Okay, I have heard this a million times more than I care to say.
To me, someone that has reserached it backward and forward, it comes off as saying something similar to the obvious truth that we all now know: "If the 9/11 was an inside job, the media would have told us"

I don't have the time to get into this. There is no debate anymore about how bad it is. the only debate is whether people should be able to smoke in enclosed public places and workplaces where there are non-smokers.

That is my opinion anyway. That is all I'm going to say about the matter.

Chana3812
07-10-2006, 08:23 PM
Tobacco companies made cigs addictive. That was wrong from the get-go!!

AuGmENTor
07-10-2006, 09:01 PM
I love to smoke, but I totally agree that people should not smoke in enclosed (public) areas. Or the workplace for that matter. That infringes on the rights of others.

Cloak & Swagger
07-11-2006, 12:31 PM
The ONLY thing in my opinion that the Tobacco companies did that was wrong, was lace the tobacco with addictive substances, and say early on that there's nothing wrong with smoking.

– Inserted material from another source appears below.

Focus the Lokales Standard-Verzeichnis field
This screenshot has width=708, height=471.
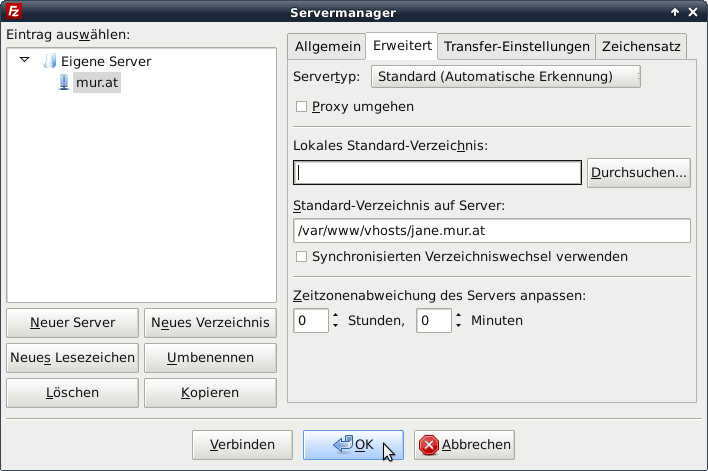[437, 173]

It's ultimately the person's decision as to whether or not they want to smoke.
Gold, are you sure it's just the addictive substances, and not the other hundreds and hundreds of additional ingredients worth being concerned about?
I agree that it is the person's decision.
But I also believe that the tobacco companies share the responsibility with public in properly informing smokers and non-smokers on everything that is in their cigarettes.
The public should be informing themselves more often, and more thoroughly, but even with the information there, people don't seem to care much.
In those instances, it makes me really wonder if there's something genetically inherent in the human being that makes him/her embrace whatever guilty pleasure even at the ultimate expense of death.
Sure, the environment can instill the fixation, and western culture has no shortage of influence in that regard. But when the people are basically being told that they're killing themselves, and they keep doing it, well, I'm likely to believe that there's simply a genetic predisposition to seek temporary pleasure at the expense of death + tax, and these companies are simply capitalizing on this trait.

YouCrazyDiamond
07-11-2006, 06:52 PM
It does seem like a hit piece on tobacco.

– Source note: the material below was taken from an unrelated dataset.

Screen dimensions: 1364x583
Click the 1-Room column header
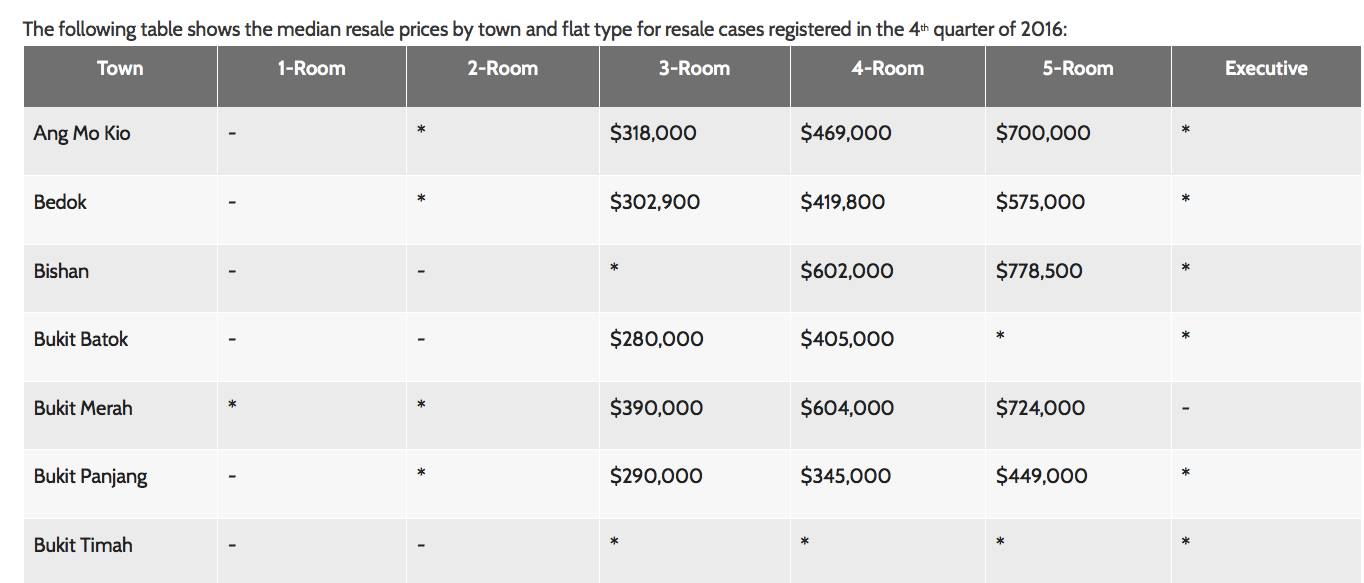(311, 69)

For instance, the number of total deaths expected in the 21st century is not mentioned.

And the fact that people make a choice that will potentially shorten their lives by a few years is their's to make. I doubt, however, that it takes all that big a toll one way or the other on human civilization, not even with regard to total costs.

How long we live does not really matter, either. What matters is what we do while we are here.

And yes, it is disgustingly sinister that the tobacco is laced with other ingredients to enhance the addictive qualities. I'll bet these are at least as bad and probably harder on the body with regard to carcinogenic action.

Also, that "fairness" about not subjecting other people to the smoke is most appropriate.